+++ SELECTED TEXT +++
The largest rodent ever?!!!

Horseshoe crabs are even older than scientists once believed!

Coming soon: Another Critter Corner milestone!

Hugs and



Thursday, January 24, 2008

Morning Moon.

Happy Friday, all!

I hope you've had a good week and that the cold weather hasn't caused any disasters in your lives. Thankfully our vehicles have been behaving.

One day a week I teach a few music lessons at a suburban high school. The parking lot of this establishment is horrifying; students running around without looking where they are going, driving around without looking where they're going. The day after I taught at the high school, I noticed a pretty big dent in the rear passenger door of the Road Toad. Doh! Obviously someone was parking (or reversing) too quickly near my car. At least the door opens and the paint isn't scratched, but what a bummer.

In Random Vending Machine Food news, this week I tried a new item from the student lounge at my school. Spicy Honey Mustard Kettlecorn. I know, what? I had to try it. I am a popcorn addict and this popcorn really punches you in the eye with the spicy mustard taste. But then the flavor mellows out and you can detect a delicate kettle corn taste. I bought a bag for R to try.

Side Note to CH originally from Indiana: Have you heard of a town called Popcorn, Indiana? (I guess it's near Bloomington.)

There was a full moon this week. Around 7 am on Wednesday morning the moon was "shining" in the northwestern sky outside our kitchen window. Even better, I noticed a murder of crows flying by.


It was cool to hear them cawing in the relative quiet of the morning. In this picture the crows are sitting in the tree in the far right of the photograph.

The colored lights you see in the center of the picture are on the western, or Minneapolis, side of the Mississippi.

Hopefully more critters will emerge this weekend as the temperatures rise!


Sunday, January 20, 2008


Happy Sunday, Critter readers!

Currently the Patriots and Chargers are playing; soon the Packers/Giants game will commence! As my Motherland is Wisconsin, obviously I must root for the Green and Gold!
+++
■ **GIVEN INSTRUCTION 1**
Answer these questions from the blog post, one line each:
(a) Where does the writer teach music lessons one day a week?
(b) What new item did the writer try from the student lounge?
(c) Which side of the Mississippi are the colored lights in the picture on?
■ **GIVEN INSTRUCTION 2**
Please say whether each statement agrees with the blog post, and quote the words that decide it:
(a) The dent in the car door also scratched the paint.
(b) In the picture, the crows are sitting in a tree on the far right.
(c) The writer's Motherland is Wisconsin.
■ **GIVEN INSTRUCTION 3**
Sum up the blog post in two sentences.
+++ GIVEN DATA +++
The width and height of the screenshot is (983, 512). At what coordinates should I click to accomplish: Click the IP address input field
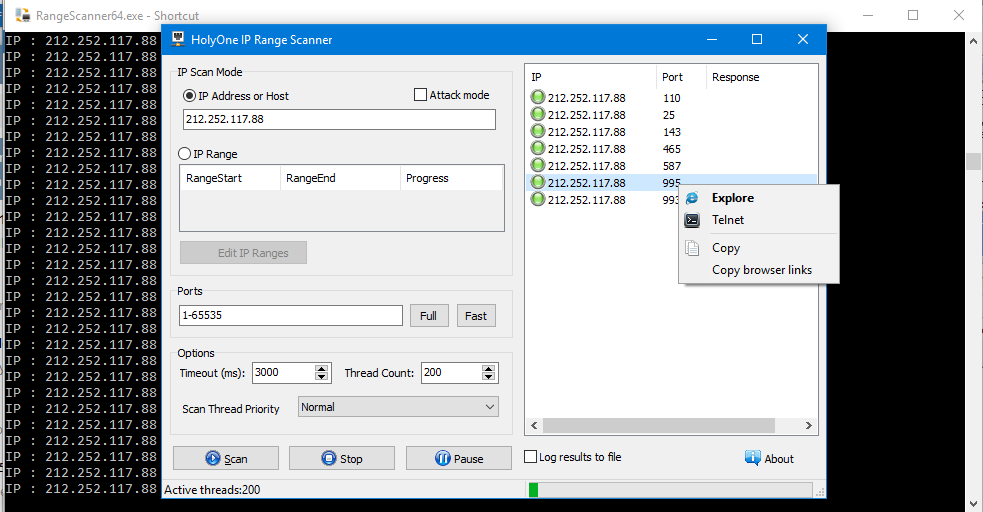[338, 119]
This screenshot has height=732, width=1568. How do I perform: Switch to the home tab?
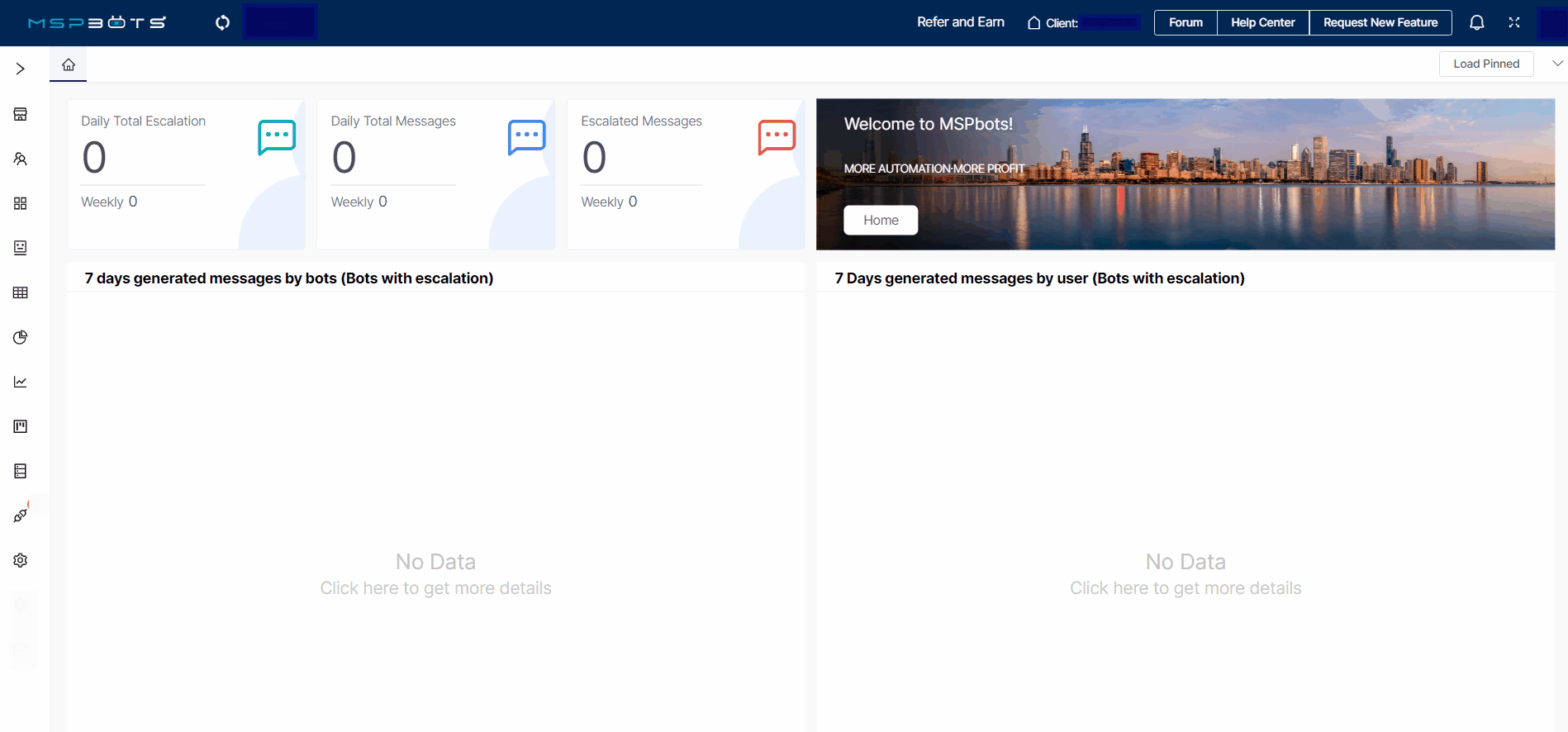point(69,64)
+++
■ **COMPLETE OUTPUT 1**
(a) At a suburban high school.
(b) Spicy Honey Mustard Kettlecorn.
(c) The western, or Minneapolis, side.

■ **COMPLETE OUTPUT 2**
(a) No: "At least the door opens and the paint isn't scratched"
(b) Yes: "In this picture the crows are sitting in the tree in the far right of the photograph."
(c) Yes: "As my Motherland is Wisconsin"

■ **COMPLETE OUTPUT 3**
After teaching at a high school with a chaotic parking lot, the writer found a dent in the rear passenger door of the Road Toad, and also tried a new Spicy Honey Mustard Kettlecorn from the student lounge. The writer saw the full moon and a murder of crows early one Wednesday, and in a Sunday post roots for the Green and Gold.